* _DIRECTIONS_
The required answer is every line of the data containing the word "computer".

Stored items
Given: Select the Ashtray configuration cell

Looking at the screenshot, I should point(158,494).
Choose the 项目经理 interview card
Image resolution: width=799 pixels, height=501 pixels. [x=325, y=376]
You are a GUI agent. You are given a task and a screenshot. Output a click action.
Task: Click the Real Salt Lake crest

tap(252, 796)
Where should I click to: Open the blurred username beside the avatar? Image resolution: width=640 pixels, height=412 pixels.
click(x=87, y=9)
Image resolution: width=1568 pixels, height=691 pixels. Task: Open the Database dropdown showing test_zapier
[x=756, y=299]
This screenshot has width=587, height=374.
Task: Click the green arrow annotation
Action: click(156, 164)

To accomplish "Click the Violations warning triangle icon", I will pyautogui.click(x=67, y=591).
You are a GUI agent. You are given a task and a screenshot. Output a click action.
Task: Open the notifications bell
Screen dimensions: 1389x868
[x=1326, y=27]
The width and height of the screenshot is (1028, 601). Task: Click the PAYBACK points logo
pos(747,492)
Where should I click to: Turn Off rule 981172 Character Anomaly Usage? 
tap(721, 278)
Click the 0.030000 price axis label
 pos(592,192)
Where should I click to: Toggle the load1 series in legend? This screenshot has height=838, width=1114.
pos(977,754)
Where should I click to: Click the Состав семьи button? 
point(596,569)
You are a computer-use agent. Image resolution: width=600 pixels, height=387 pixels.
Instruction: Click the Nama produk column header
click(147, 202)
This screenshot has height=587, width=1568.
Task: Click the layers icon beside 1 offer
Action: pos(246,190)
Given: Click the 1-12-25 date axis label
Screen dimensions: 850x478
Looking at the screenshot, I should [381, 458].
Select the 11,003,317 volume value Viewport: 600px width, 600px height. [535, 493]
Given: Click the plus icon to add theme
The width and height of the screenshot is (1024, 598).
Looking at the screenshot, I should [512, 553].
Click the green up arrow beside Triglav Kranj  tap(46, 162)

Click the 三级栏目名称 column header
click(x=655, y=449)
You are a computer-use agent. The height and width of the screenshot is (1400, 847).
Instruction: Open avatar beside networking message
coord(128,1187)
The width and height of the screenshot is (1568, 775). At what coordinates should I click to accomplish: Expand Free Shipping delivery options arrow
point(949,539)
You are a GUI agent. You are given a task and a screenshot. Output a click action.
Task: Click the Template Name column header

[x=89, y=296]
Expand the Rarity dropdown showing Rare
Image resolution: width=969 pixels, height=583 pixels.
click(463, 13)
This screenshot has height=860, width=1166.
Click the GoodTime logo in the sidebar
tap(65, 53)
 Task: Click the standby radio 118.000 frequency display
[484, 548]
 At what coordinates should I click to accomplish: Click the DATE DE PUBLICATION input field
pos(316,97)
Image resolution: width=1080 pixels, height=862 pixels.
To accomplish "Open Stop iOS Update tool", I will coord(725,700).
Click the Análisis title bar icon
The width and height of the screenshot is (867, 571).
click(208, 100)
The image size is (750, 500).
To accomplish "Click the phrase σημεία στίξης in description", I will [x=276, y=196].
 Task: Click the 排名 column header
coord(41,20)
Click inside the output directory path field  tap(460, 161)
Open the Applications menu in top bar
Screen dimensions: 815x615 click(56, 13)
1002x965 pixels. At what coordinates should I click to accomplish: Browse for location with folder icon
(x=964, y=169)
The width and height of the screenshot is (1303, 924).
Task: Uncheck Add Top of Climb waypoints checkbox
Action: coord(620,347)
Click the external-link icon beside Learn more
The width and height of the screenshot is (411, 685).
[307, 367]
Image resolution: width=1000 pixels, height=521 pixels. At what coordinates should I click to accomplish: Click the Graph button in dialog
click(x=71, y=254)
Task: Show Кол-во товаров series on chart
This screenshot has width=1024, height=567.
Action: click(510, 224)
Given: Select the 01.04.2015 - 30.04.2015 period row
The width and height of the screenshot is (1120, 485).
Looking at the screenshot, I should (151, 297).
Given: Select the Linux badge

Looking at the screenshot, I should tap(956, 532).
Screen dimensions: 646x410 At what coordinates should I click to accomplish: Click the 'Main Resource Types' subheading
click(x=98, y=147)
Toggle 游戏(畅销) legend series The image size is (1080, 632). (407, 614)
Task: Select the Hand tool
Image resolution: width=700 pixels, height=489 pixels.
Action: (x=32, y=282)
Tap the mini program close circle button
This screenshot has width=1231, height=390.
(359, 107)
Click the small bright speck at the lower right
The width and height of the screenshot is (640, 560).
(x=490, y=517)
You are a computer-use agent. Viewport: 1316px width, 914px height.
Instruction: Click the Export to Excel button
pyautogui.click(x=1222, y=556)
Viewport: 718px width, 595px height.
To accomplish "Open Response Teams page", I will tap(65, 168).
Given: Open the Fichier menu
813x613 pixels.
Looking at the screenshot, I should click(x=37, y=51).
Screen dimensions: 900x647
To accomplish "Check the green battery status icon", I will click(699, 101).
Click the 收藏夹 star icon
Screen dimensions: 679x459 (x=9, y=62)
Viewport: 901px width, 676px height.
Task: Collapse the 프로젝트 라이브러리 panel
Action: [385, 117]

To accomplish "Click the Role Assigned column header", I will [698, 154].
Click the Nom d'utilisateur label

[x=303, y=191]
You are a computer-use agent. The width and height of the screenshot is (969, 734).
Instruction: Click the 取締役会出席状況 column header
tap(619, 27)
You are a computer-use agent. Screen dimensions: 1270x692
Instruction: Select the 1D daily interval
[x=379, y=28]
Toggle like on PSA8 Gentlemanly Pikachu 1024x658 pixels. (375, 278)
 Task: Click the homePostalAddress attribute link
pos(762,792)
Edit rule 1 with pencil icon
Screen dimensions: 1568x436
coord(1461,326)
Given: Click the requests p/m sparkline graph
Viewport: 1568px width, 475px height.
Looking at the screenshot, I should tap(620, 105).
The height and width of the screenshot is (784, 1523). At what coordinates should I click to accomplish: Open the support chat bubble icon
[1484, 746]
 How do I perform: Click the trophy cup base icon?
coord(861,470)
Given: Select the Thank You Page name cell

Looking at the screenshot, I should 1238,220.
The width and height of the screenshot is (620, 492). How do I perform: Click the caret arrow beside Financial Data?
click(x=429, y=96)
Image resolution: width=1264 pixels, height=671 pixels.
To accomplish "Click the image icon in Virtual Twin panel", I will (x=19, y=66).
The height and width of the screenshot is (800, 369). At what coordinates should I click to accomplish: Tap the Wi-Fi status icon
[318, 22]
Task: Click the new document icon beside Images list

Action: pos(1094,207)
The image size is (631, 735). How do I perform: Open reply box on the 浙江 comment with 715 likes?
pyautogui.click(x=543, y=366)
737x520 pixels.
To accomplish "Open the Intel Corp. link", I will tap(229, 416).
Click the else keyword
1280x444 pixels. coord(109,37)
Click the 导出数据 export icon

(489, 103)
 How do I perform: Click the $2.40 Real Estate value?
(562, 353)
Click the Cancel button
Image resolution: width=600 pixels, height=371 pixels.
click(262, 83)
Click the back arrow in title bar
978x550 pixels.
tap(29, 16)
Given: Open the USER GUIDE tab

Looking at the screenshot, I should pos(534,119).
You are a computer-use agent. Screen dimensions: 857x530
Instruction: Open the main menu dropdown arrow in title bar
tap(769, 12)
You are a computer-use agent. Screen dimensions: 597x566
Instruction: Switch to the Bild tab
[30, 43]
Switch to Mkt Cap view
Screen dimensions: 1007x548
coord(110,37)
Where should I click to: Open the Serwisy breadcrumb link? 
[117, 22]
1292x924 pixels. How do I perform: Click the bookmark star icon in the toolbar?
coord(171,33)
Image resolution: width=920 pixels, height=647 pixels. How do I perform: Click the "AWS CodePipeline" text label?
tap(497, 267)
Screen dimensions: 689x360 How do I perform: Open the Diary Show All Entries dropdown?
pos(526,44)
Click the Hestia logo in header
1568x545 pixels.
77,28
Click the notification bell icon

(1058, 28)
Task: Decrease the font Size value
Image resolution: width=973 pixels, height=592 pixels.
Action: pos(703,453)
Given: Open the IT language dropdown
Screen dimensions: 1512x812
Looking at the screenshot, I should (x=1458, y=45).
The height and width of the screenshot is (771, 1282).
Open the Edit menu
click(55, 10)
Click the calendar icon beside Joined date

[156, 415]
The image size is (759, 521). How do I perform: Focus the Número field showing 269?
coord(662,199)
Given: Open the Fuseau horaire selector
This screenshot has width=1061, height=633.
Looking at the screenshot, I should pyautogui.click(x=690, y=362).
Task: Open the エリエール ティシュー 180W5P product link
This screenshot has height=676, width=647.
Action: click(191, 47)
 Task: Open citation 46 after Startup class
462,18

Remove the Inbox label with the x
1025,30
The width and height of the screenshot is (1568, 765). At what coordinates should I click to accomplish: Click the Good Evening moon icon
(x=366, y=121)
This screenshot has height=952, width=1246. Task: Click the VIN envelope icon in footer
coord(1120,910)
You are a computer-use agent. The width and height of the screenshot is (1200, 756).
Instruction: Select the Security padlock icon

* _EXERCISE OUTPUT_
You are a computer-use agent. Image resolution: width=600 pixels, height=387 pixels.
You are a computer-use agent. The height and width of the screenshot is (1400, 847).
You are a computer-use agent. Viewport: 1316px width, 914px height.
You are a computer-use agent. The width and height of the screenshot is (969, 734).
You are a computer-use agent. Screen dimensions: 1270x692
You are a computer-use agent. Screen dimensions: 857x530
You are a computer-use agent. Screen dimensions: 597x566
You are a computer-use agent. The width and height of the screenshot is (1200, 756).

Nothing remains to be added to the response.